EDD stunts SMEs growth

Remarks attributed to assistant trade and industry minister, Keletso Rakhudu, in yesterday's edition make for, at best, disconcerting reading.

Addressing the Exporters and Manufacturers Association, Rakhudu was quoted as saying citizen companies should do more to market themselves and be rid of the expectation of government procurement.  On the surface, these remarks sound logical and even prudent when set against the backdrop of forecast reductions in public spending.  However, analysed further, they are symptomatic of the laissez-faire approach creeping into government's interaction with Small-to-Medium Enterprises (SMEs) and local industrialisation.
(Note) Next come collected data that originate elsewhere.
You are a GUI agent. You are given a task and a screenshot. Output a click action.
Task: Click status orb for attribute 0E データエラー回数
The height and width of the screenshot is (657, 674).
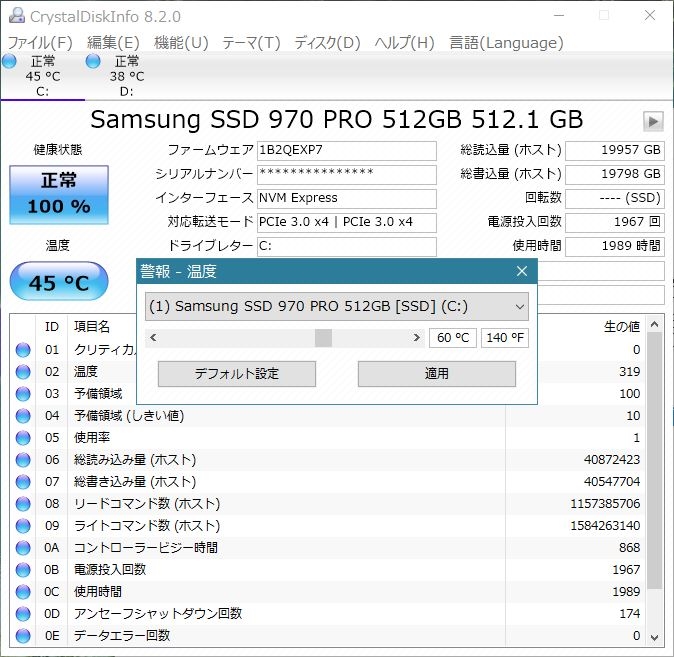pyautogui.click(x=23, y=636)
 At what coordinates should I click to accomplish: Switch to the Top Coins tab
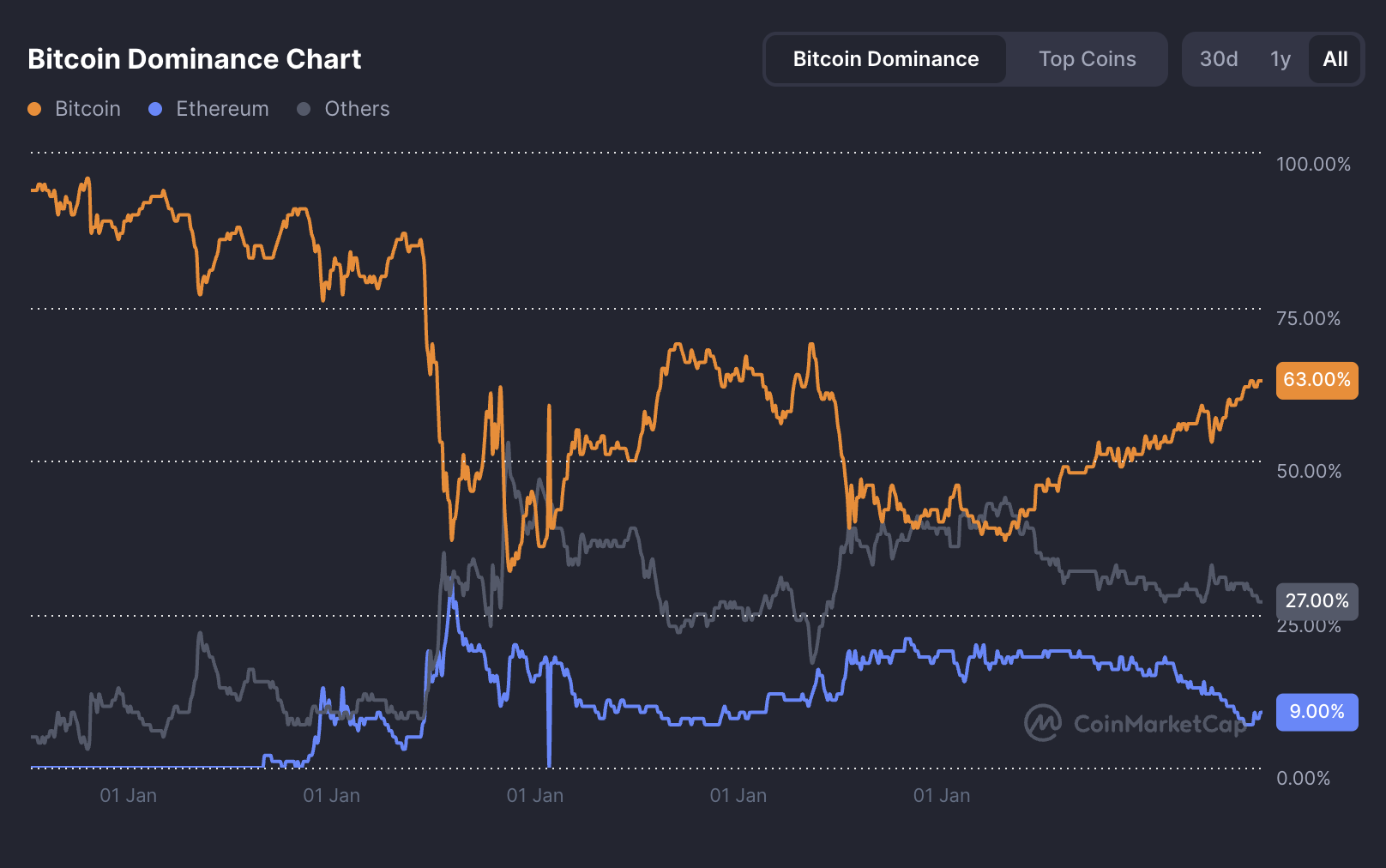coord(1087,58)
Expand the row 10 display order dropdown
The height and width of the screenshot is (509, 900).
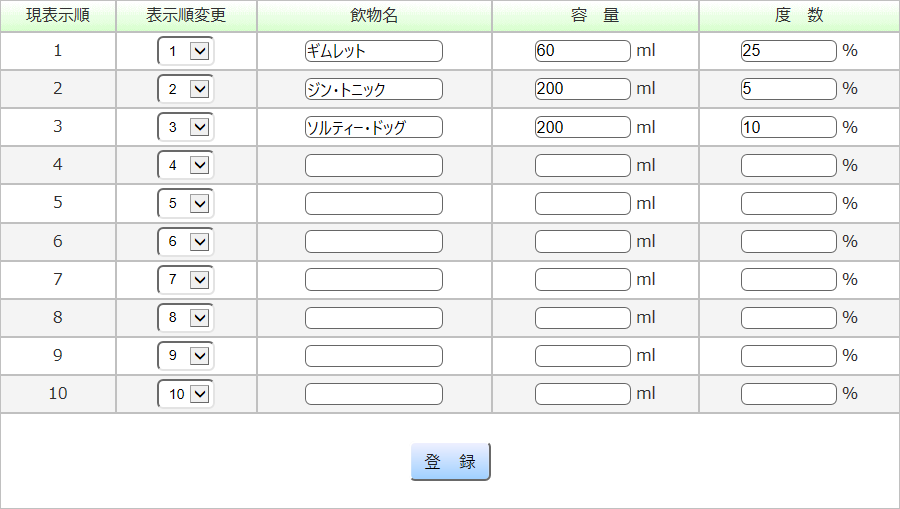coord(186,394)
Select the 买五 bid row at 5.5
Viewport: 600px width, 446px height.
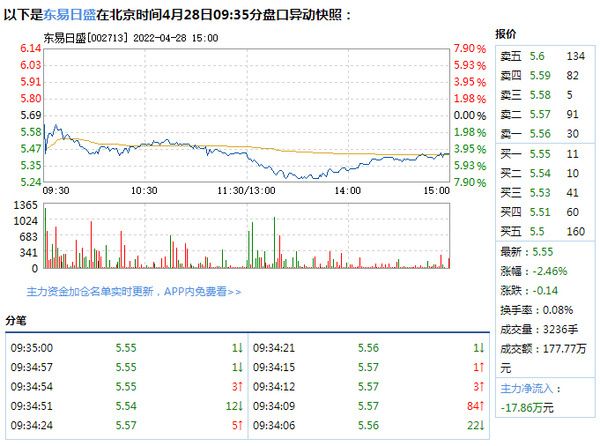click(x=544, y=230)
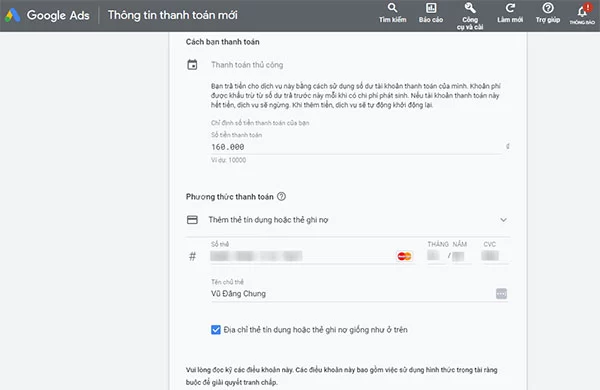Image resolution: width=600 pixels, height=390 pixels.
Task: Click the credit card icon by payment method
Action: click(x=192, y=220)
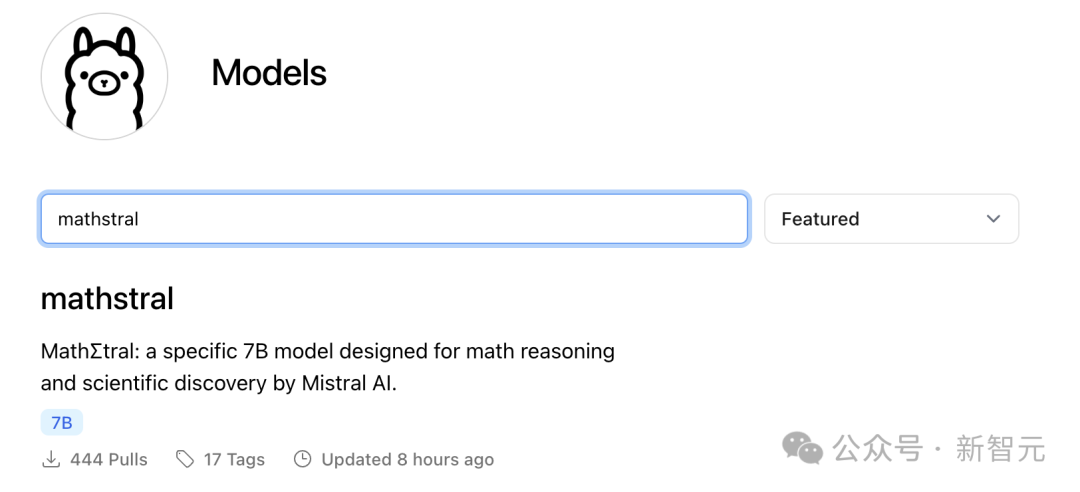Click the clock icon beside Updated
1080x492 pixels.
tap(302, 459)
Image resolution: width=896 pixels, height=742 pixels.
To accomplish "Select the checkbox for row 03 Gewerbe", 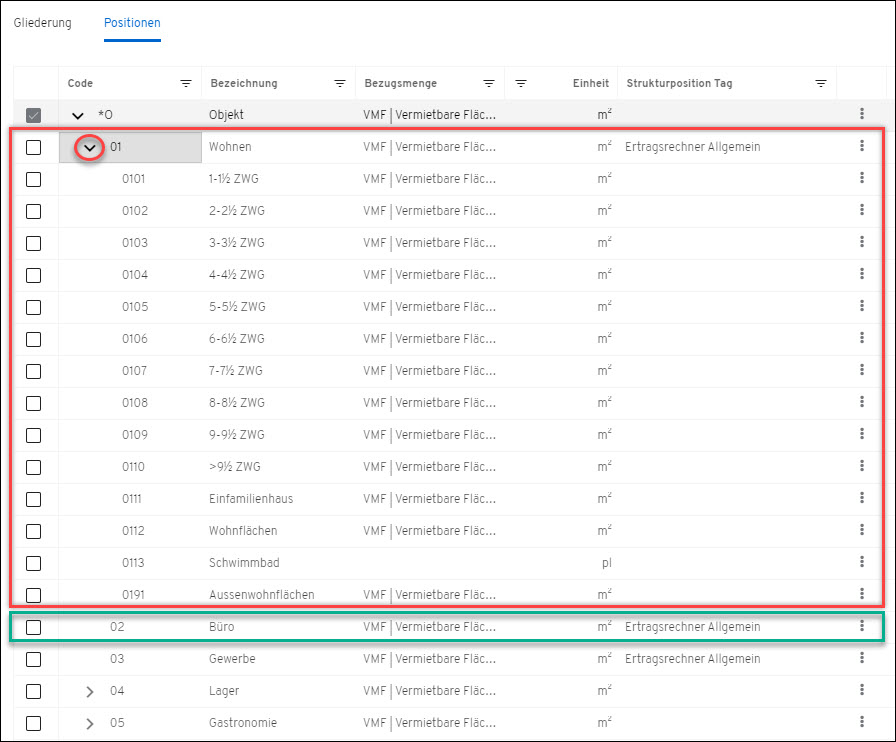I will pos(34,659).
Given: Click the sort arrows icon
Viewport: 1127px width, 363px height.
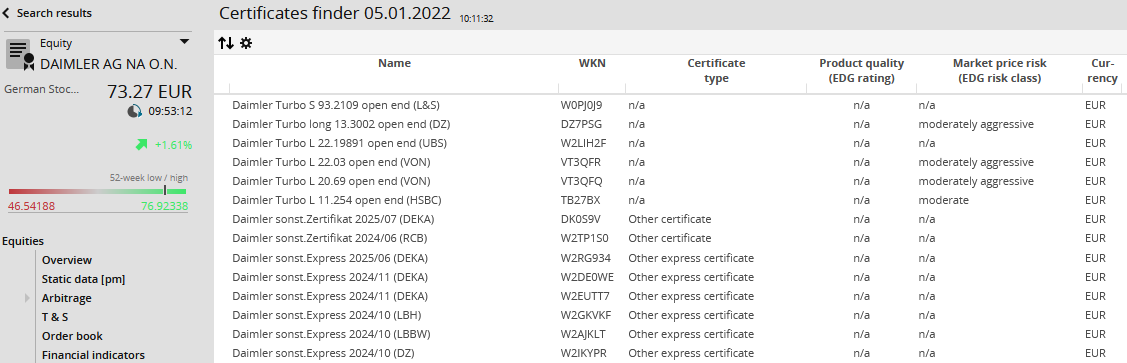Looking at the screenshot, I should (x=226, y=43).
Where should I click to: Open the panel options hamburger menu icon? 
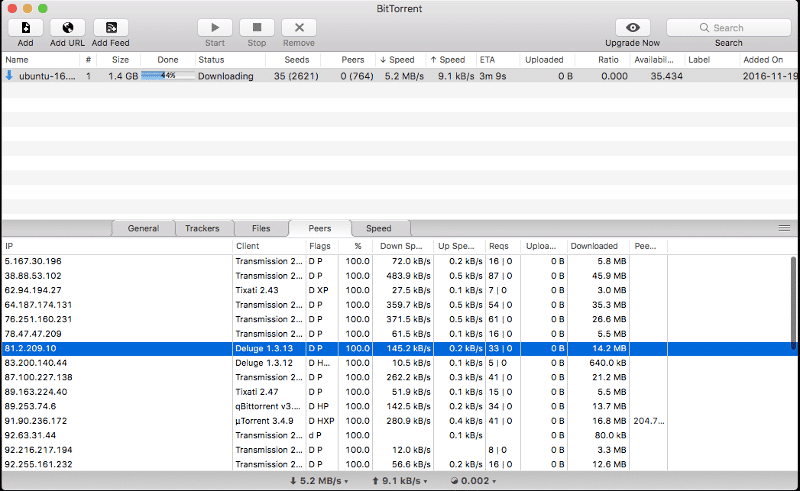784,228
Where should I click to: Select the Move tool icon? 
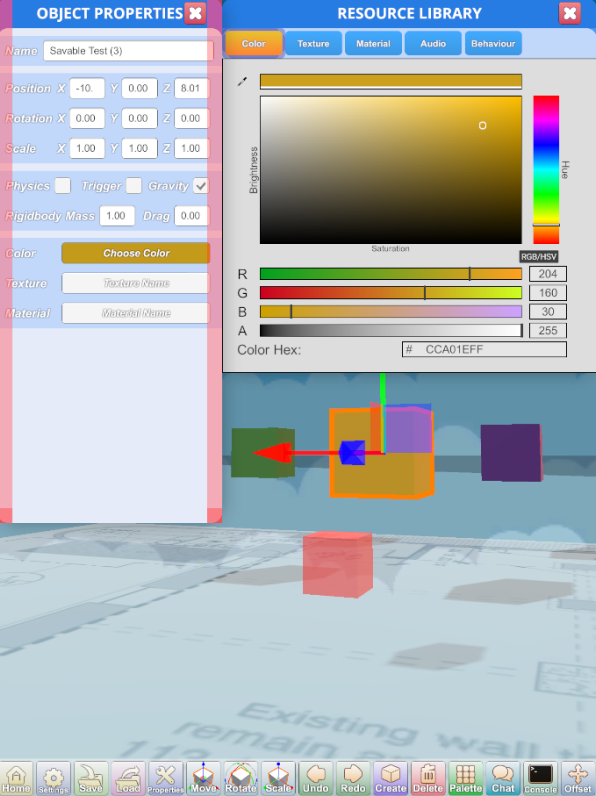[x=203, y=778]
The operating hypothesis here is that the Economic Diversification Drive and its billions should surely result in the upliftment of SMEs and greater local industrialisation.  It would appear that government, in assuming a facilitator's role, put a little too much distance between itself and the development of local SMEs.  The evidence on the ground directly contradicts the operating hypothesis because SMEs continue to experience high failure rates due to factors like limited access to credit facilities, unavailability of land, market barriers, know-how and stiff competition.   For all its noble objectives, the EDD will hardly reverse the large-scale capture of government procurement by foreign entities along with the latent export of jobs.  Various government and quasi-government fora have exhausted discussion of all factors here, from the fact that local SMEs and industry have costlier but poorer quality products to the global 'illegality' of imposing import barriers willy-nilly.